Directions:
Which lines of the records below contain the word "agent"? Report each of them in full.

Supplied records:
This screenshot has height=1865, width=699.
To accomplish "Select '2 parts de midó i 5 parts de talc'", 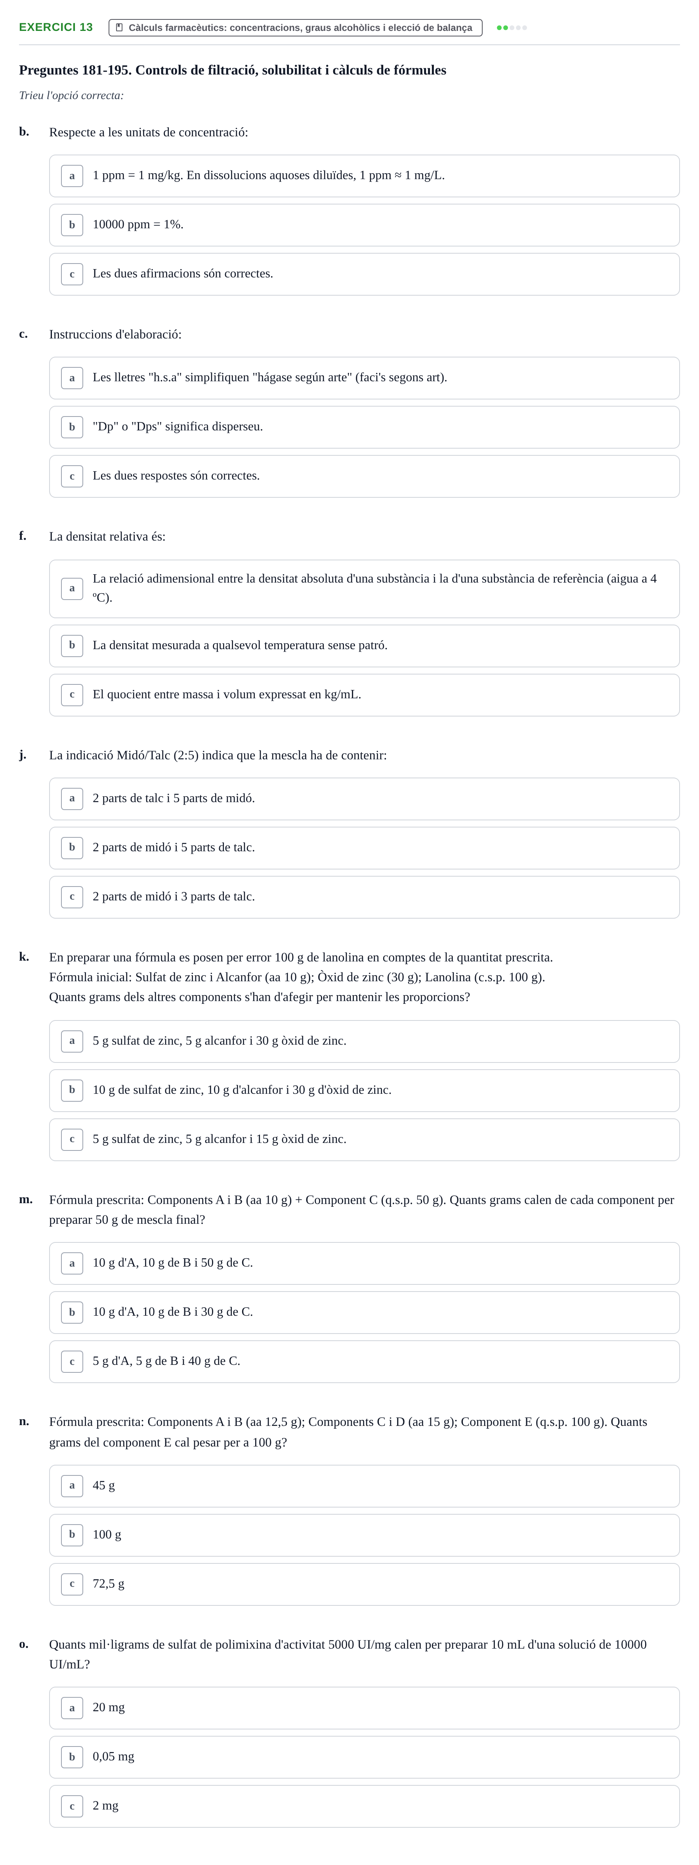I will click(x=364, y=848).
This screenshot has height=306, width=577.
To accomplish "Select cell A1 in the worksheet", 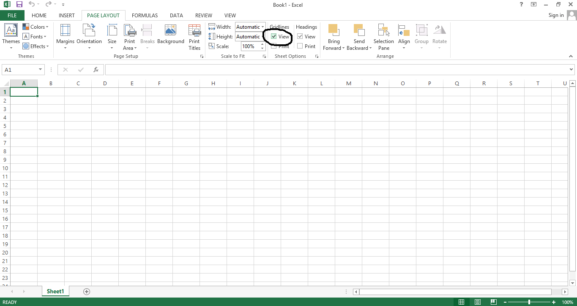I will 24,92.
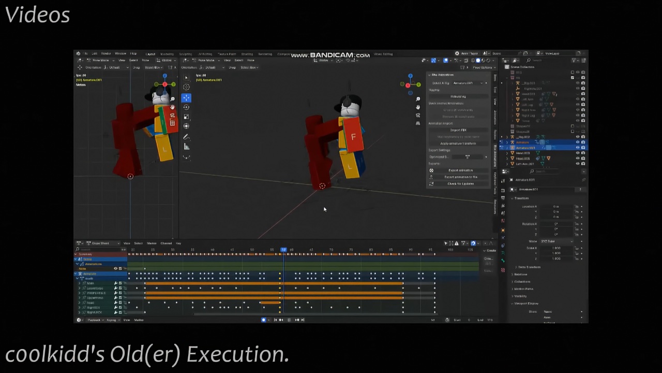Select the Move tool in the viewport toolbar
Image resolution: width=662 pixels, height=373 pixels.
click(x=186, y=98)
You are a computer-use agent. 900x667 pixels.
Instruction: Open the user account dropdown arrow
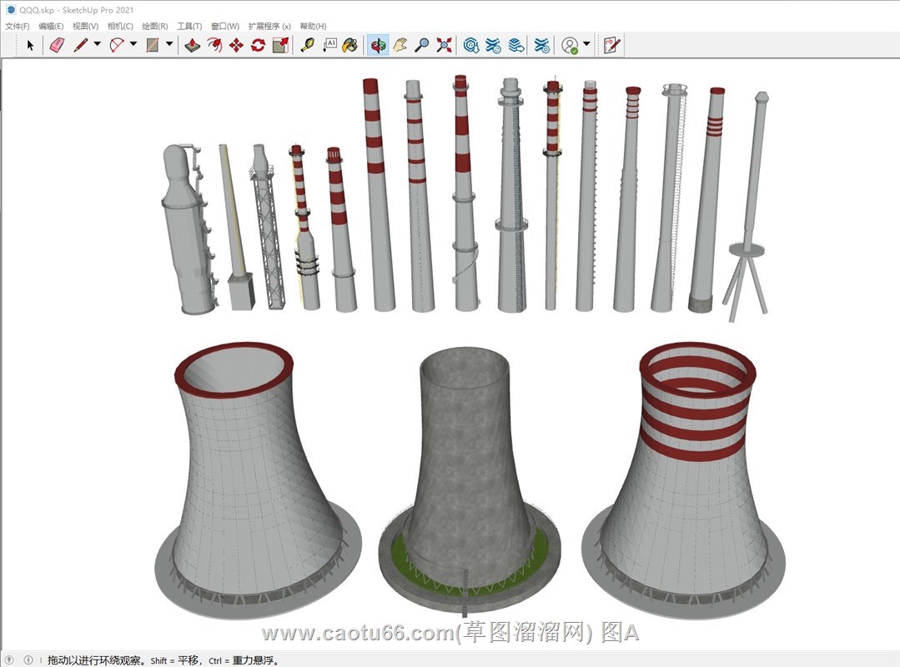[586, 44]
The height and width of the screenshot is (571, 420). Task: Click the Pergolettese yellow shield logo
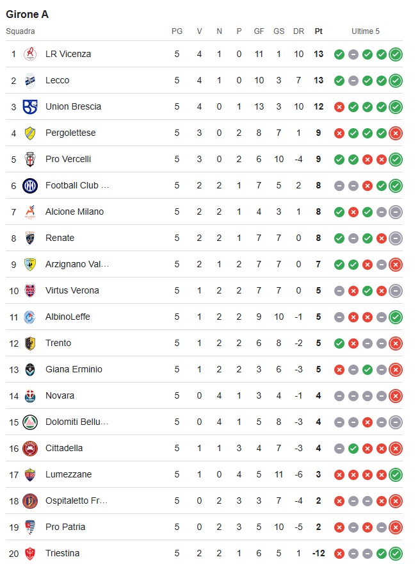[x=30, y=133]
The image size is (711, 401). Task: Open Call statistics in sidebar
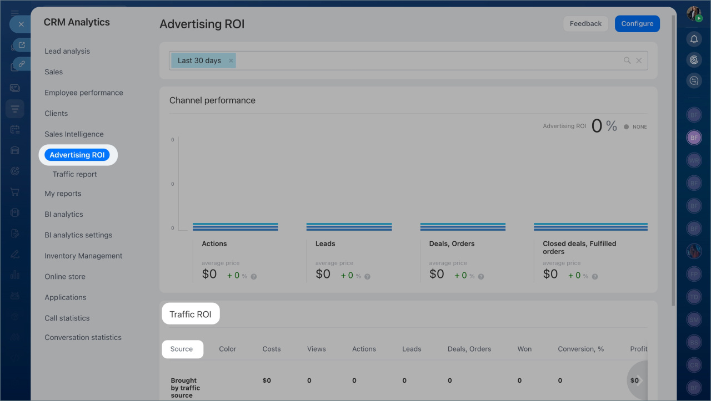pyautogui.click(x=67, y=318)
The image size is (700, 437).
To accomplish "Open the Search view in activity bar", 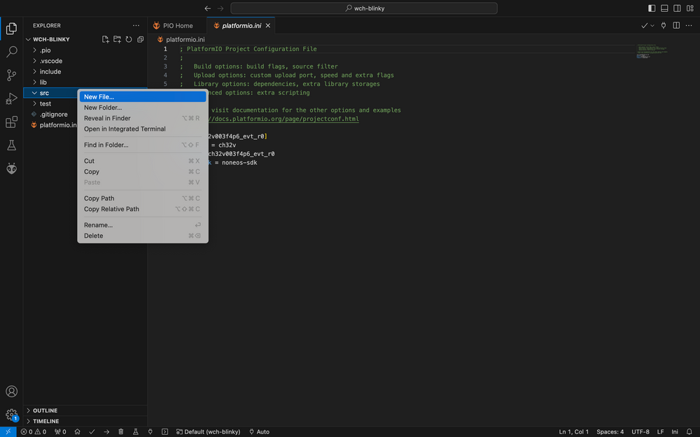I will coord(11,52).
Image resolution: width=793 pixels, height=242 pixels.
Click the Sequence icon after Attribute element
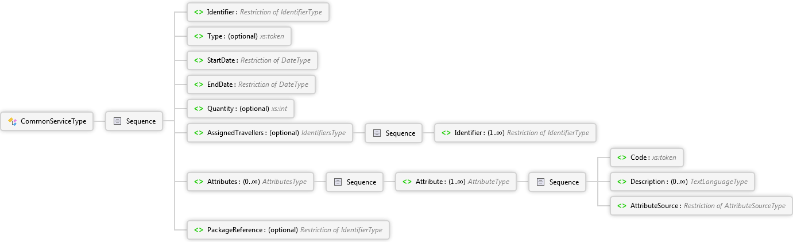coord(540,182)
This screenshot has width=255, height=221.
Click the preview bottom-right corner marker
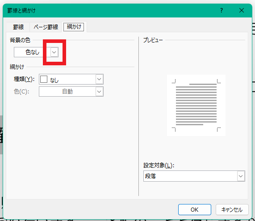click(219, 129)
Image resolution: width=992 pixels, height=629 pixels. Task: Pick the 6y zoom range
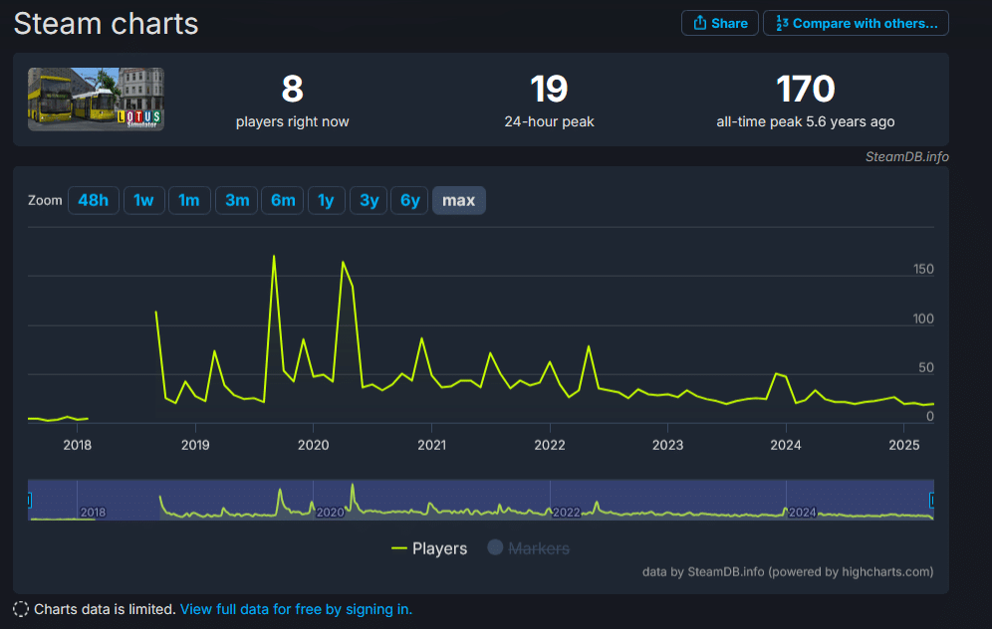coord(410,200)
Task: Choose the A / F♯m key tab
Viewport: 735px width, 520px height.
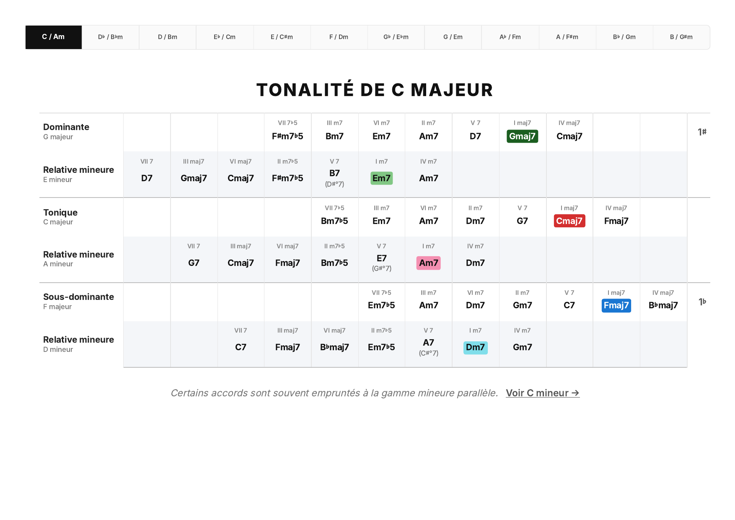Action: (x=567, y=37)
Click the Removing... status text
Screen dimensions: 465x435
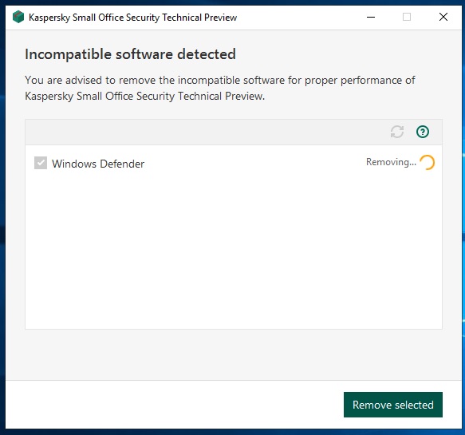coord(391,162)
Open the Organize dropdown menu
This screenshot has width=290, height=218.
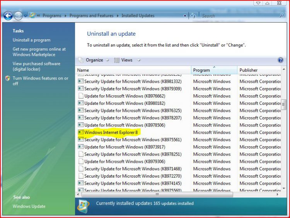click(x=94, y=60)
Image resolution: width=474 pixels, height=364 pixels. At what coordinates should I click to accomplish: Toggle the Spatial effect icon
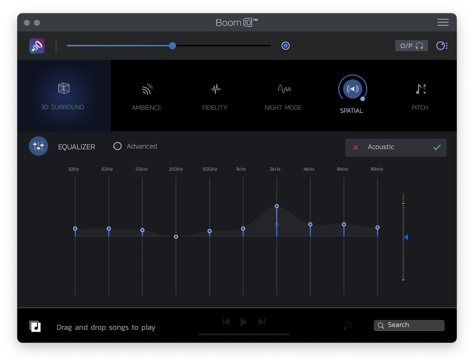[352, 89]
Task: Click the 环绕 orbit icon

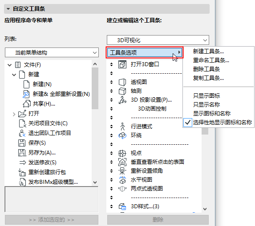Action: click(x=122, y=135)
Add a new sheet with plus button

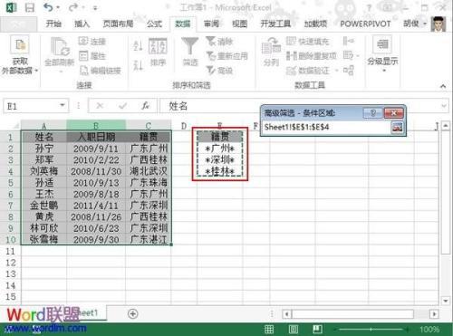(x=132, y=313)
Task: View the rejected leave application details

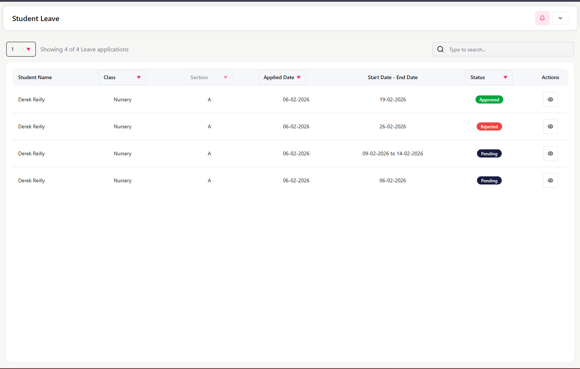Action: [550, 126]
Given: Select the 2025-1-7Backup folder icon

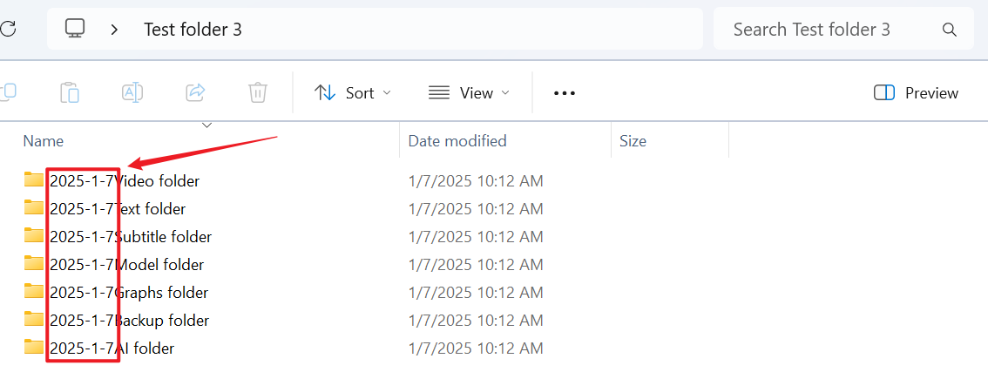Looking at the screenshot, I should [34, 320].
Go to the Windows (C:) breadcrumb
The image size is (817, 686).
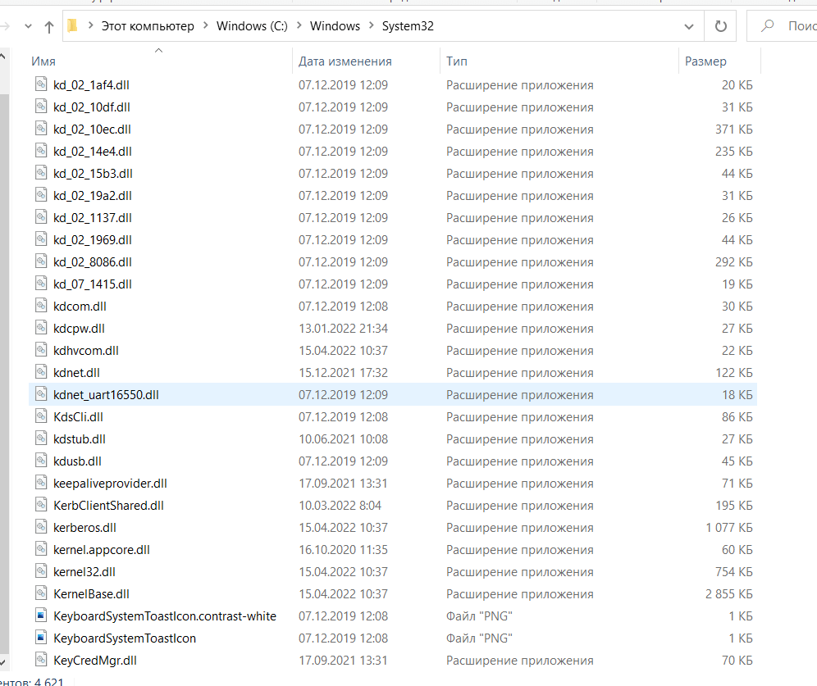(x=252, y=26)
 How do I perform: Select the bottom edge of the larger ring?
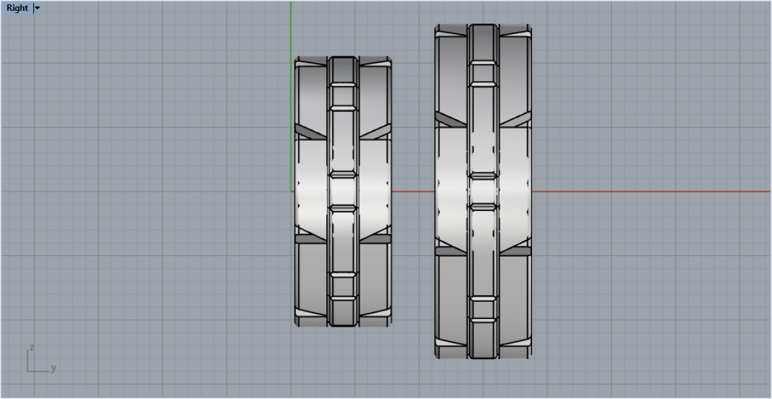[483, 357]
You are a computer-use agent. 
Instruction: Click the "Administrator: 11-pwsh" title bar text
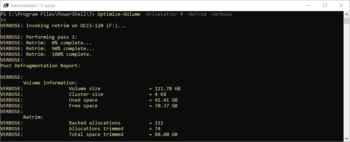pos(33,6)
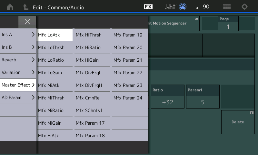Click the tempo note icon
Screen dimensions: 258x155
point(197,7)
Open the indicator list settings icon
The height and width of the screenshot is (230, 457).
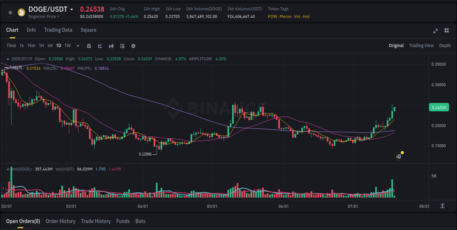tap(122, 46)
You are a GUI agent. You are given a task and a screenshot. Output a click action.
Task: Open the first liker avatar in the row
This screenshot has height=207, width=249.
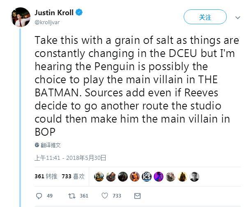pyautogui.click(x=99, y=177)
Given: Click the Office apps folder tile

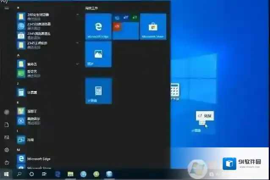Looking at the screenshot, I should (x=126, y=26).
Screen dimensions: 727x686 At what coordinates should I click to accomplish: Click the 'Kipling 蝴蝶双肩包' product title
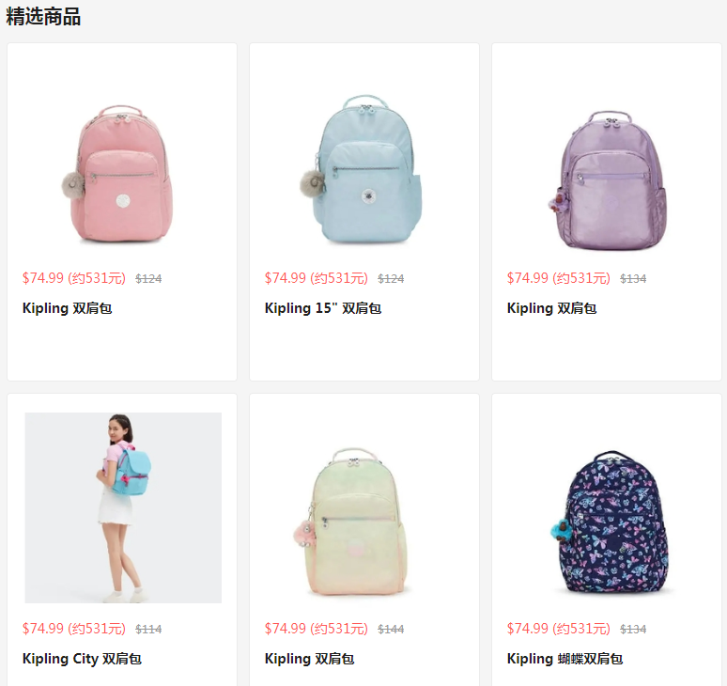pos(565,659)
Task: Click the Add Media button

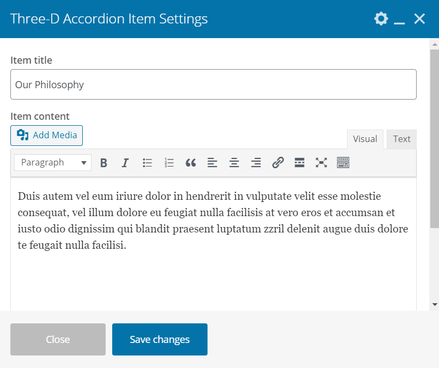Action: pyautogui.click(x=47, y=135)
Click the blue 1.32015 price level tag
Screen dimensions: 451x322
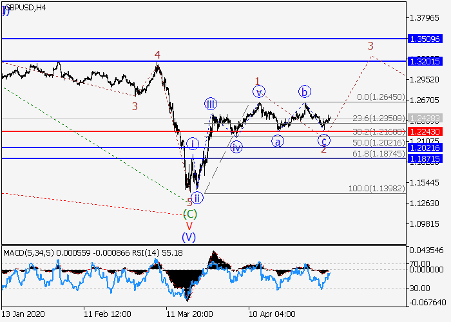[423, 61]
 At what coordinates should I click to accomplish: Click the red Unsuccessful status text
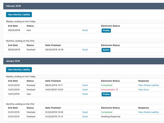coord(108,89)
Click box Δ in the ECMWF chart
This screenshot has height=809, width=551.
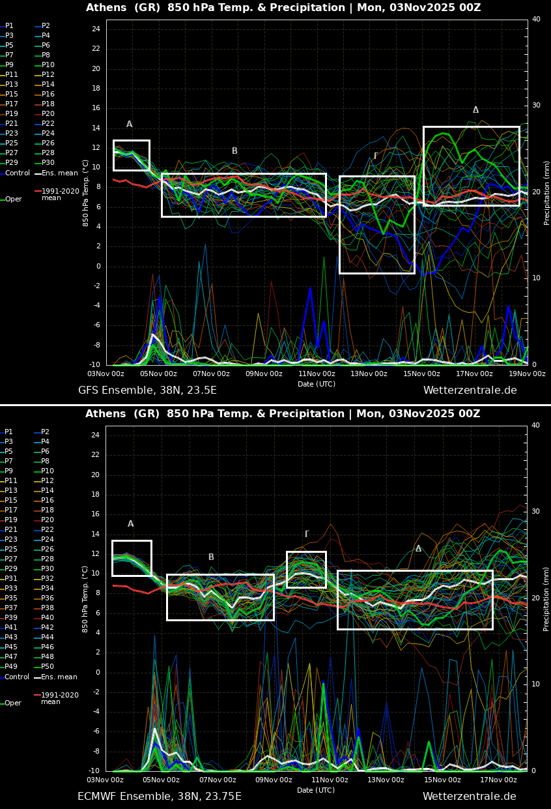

Response:
You are a computer-use agent. 900x667 pixels.
You are a computer-use agent. 
You are a GUI agent. You are given a task and a screenshot. Output a click action.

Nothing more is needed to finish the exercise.